Add optional colspecs parameter to fwf by susanxiong · Pull Request #84 · edanalytics/earthmover

susanxiong · 2024-04-19T16:02:10Z

Closes #63

needs to be tested

jayckaiser · 2024-04-26T19:02:40Z

@susanxiong We're not ignoring your PR. There's a broader discussion to be had about how to improve user-flexibility when adding keyword arguments to file sources, but without having to update Earthmover with every possible argument.

susanxiong · 2024-04-26T19:15:33Z

@susanxiong We're not ignoring your PR. There's a broader discussion to be had about how to improve user-flexibility when adding keyword arguments to file sources, but without having to update Earthmover with every possible argument.

Yeah that makes sense! I haven't marked as ready yet because I also don't know if it's even worth it vs just preprocessing to a csv.

update FW branch with latest main, to prep for testing

…xample

tomreitz · 2024-10-18T15:18:42Z

I've tested this locally with staar: I used staar_summative_fwf_xwalk_2024.csv to construct an earthmover YAML like

version: 2

sources:
  staar_test:
    file: ./staar_sample.txt
    columns:
      - administration_date
      - grade_level_tested
      - esc_region_number
      - county_district_campus_number
      - district_name
      - campus_name
      ...
    colspecs:
      - [0,4]
      - [4,6]
      - [6,8]
      - [8,17]
      - [17,32]
      - [32,47]
      ...

destinations:
  my_destination:
    source: $sources.staar_test
    extension: jsonl
    linearize: True

and then I ran this on sample_anonymized_file.txt. The run complete with no errors, and the JSONL produced looked fine.

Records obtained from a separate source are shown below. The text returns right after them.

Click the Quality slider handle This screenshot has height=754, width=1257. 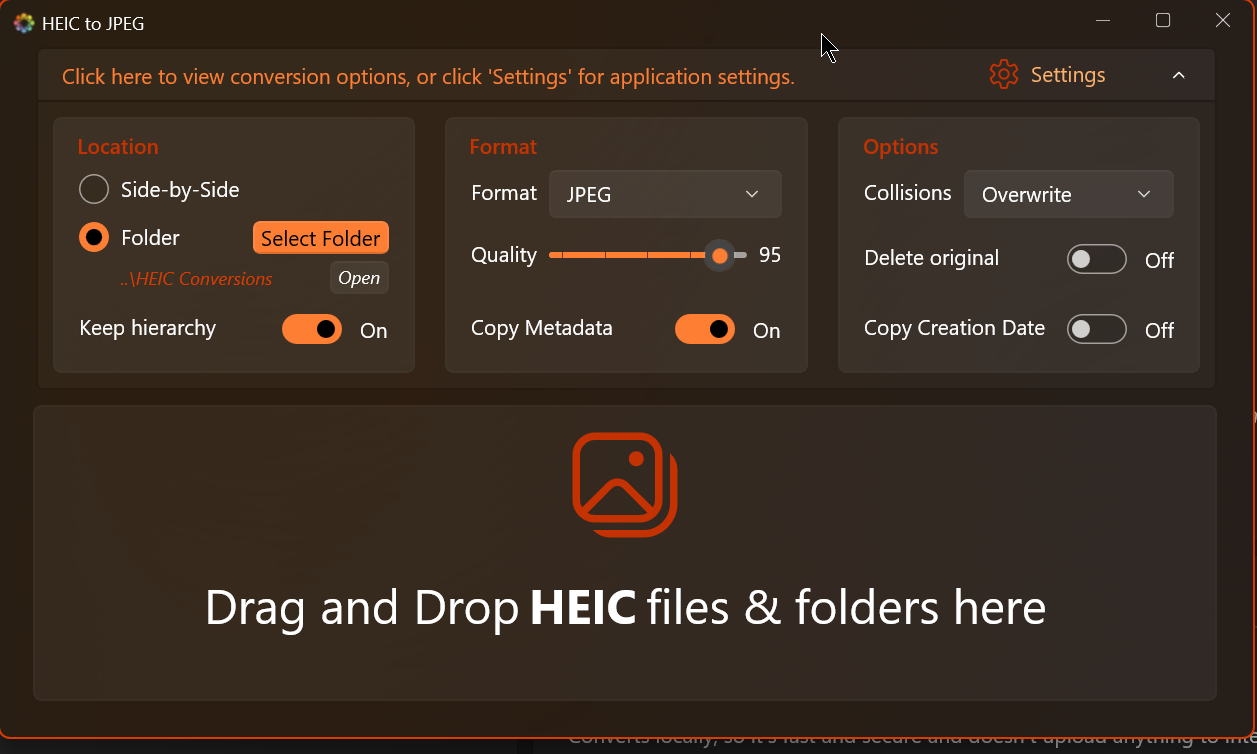[720, 256]
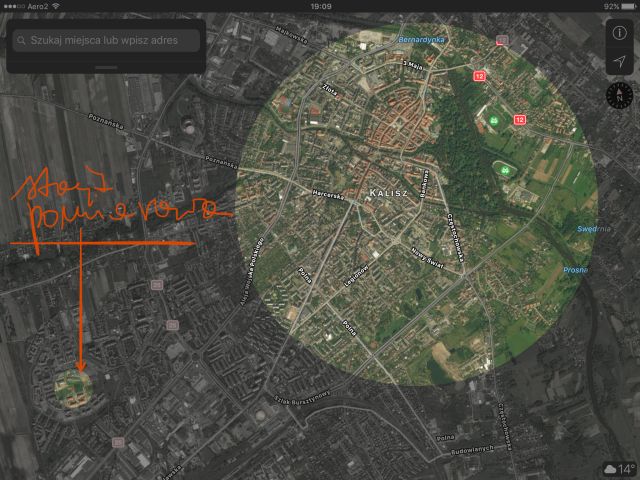Tap the green park marker near route 12
Screen dimensions: 640x480
coord(492,122)
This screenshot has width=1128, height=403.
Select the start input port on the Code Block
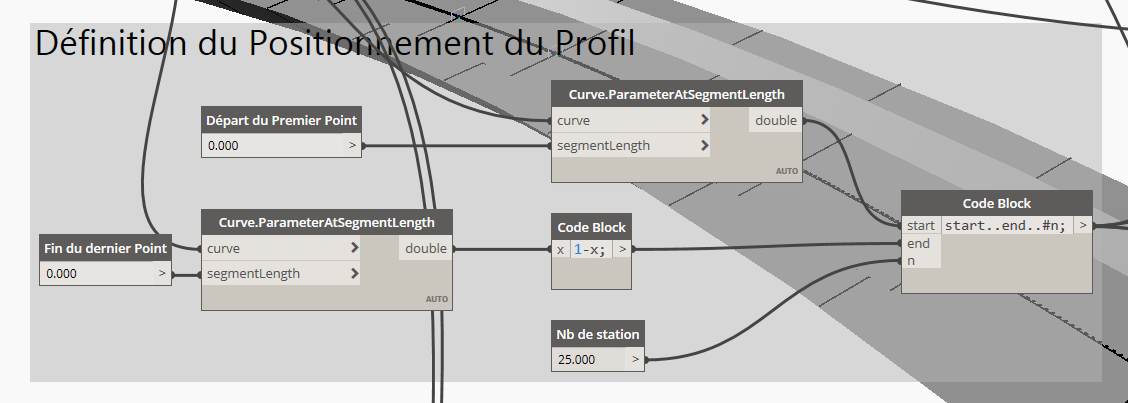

I've added a FWF file to example_project/07_filetypes/ and updated the test suite. Re-tagging you @jayckaiser for a quick glance - if it looks ok, I'll merge.

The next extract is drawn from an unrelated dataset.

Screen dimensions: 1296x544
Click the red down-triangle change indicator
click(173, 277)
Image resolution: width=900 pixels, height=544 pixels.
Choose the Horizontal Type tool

johncmerfeld · 2024-10-22T20:39:31Z

Not to be a broken record but I wanted to draw attention to 3 issues we ran into while creating the CogAT bundle and make sure they're tested for here. I don't know whether these are always problems, but I think the solutions are harmless in any case. The potential issues are:

Corrupted first line – Pandas didn't process the first line of the file correctly and the data came through misaligned. The fix was to read the entire file in a string and then have Pandas read from that:

raw = Path(filepath).read_text(encoding="utf-8-sig") # <- this is the part I'm least sure is generalizable; I don't remember why I had to do it
raw_no_blank_lines = os.linesep.join([s for s in raw.splitlines() if s.strip()])
df = pd.read_fwf(
    StringIO(raw_no_blank_lines),
    ...
)

Pandas strips leading whitespace – see my full note in the linked file, but the fix boils down to

df = pd.read_fwf(...,
    delimiter="\n\t",
    ...
)

Pandas removes leading 0s from numbers – see my full note in the linked file, but the fix boils down to

df = pd.read_fwf(...,
     converters={c: str.rstrip for c in colnames},
    ...
)

tomreitz · 2024-10-23T14:59:42Z

Great comments, thanks @johncmerfeld. (I was not aware of the specific issues with CogAT.) Do you expect them to hold universally true for other FW assessment files, or should we consider making some/all of these settings configurable in earthmover?

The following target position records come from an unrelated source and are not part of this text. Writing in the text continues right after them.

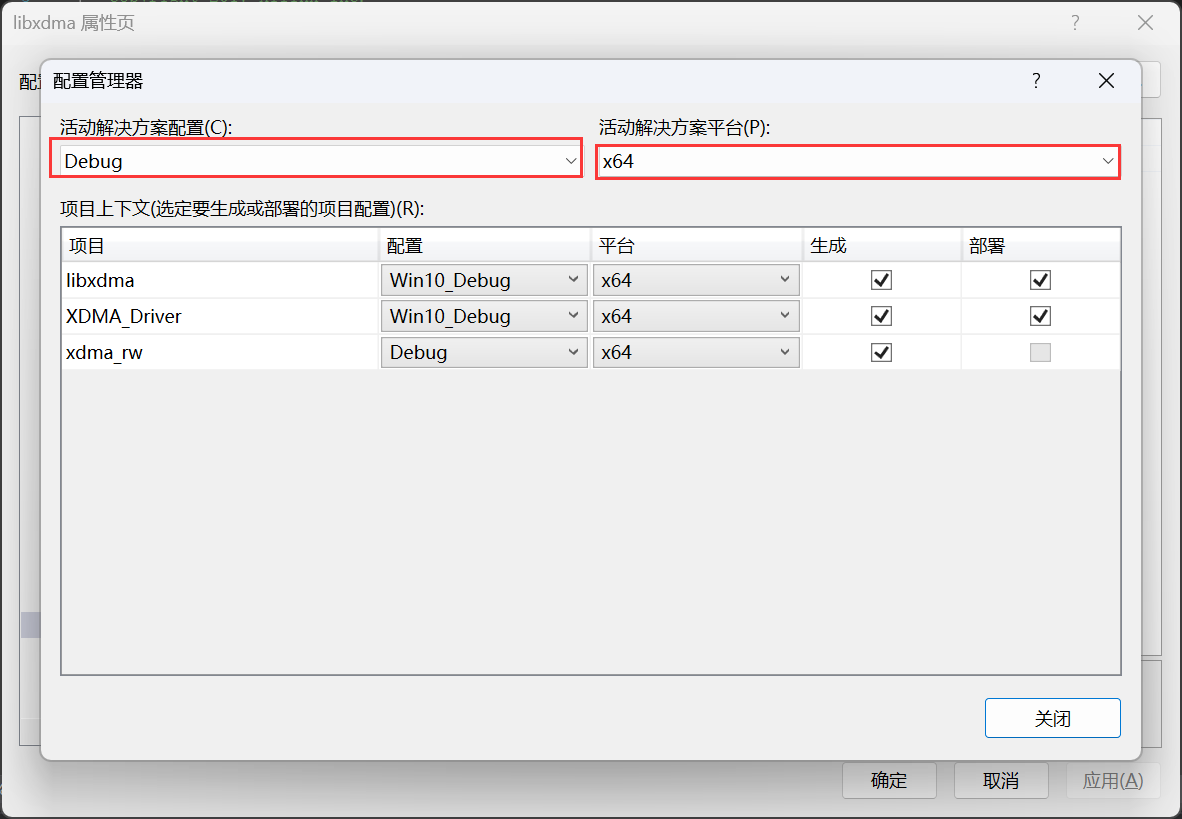Viewport: 1182px width, 819px height.
Task: Click the 关闭 button to close Configuration Manager
Action: (1052, 718)
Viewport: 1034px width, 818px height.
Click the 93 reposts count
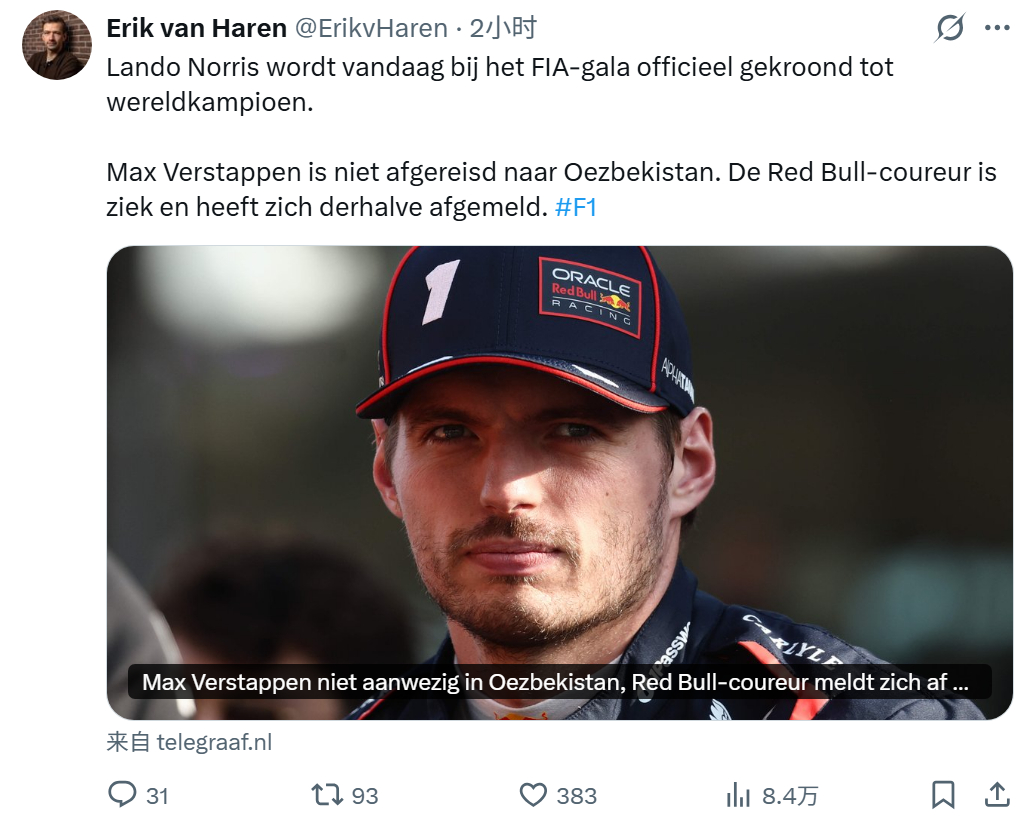point(365,796)
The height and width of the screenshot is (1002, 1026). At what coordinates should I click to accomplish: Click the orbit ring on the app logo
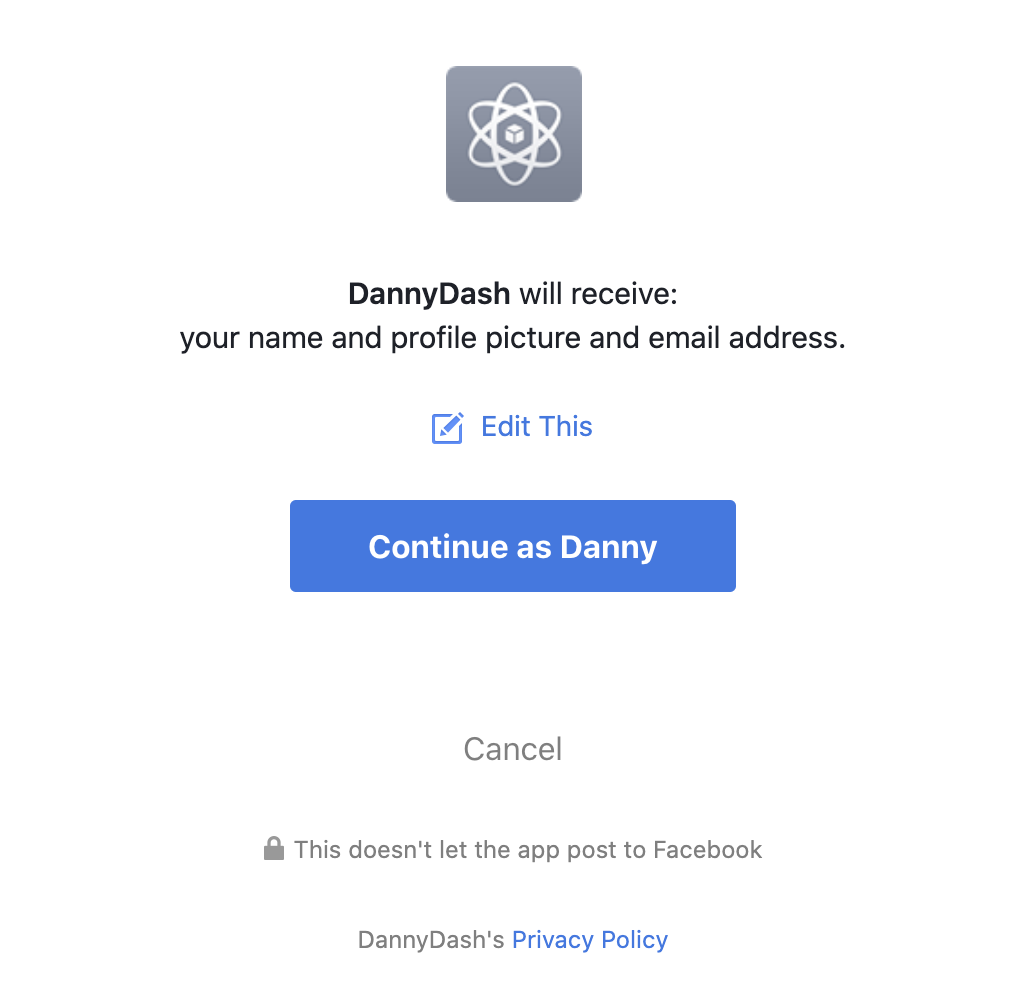(x=514, y=134)
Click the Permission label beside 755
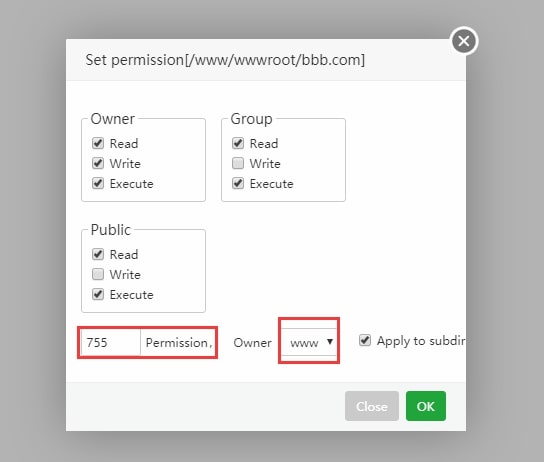Screen dimensions: 544x462 pos(178,343)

I can make revisions to this PR to handle thes situations you mention, and then post an update back here.

johncmerfeld · 2024-10-23T15:02:34Z

It's possible that not every case will require them, but I don't think they would ever cause an issue. In my opinion they're additional guardrails around the data, so we might as well make them universal.

jayckaiser · 2024-10-24T22:36:15Z

I have concerns regarding these three points.

Corrupted first line – Pandas didn't process the first line of the file correctly and the data came through misaligned. The fix was to read the entire file in a string and then have Pandas read from that.

Is this a universal feature where Pandas corrupts the file? By reading the entire thing into memory, we introduce a memory bottleneck that can cause server crashes.

Pandas strips leading whitespace – see my full note in the linked file, but the fix boils down to [updating the delimiter].

I want to make sure this is universal, and if not to default it to this but give the user an option to customize this field.

Pandas removes leading 0s from numbers – see my full note in the linked file, but the fix boils down to [right-stripping columns].

Is this a bug or a feature? I'm confused how right-stripping the column resolves this.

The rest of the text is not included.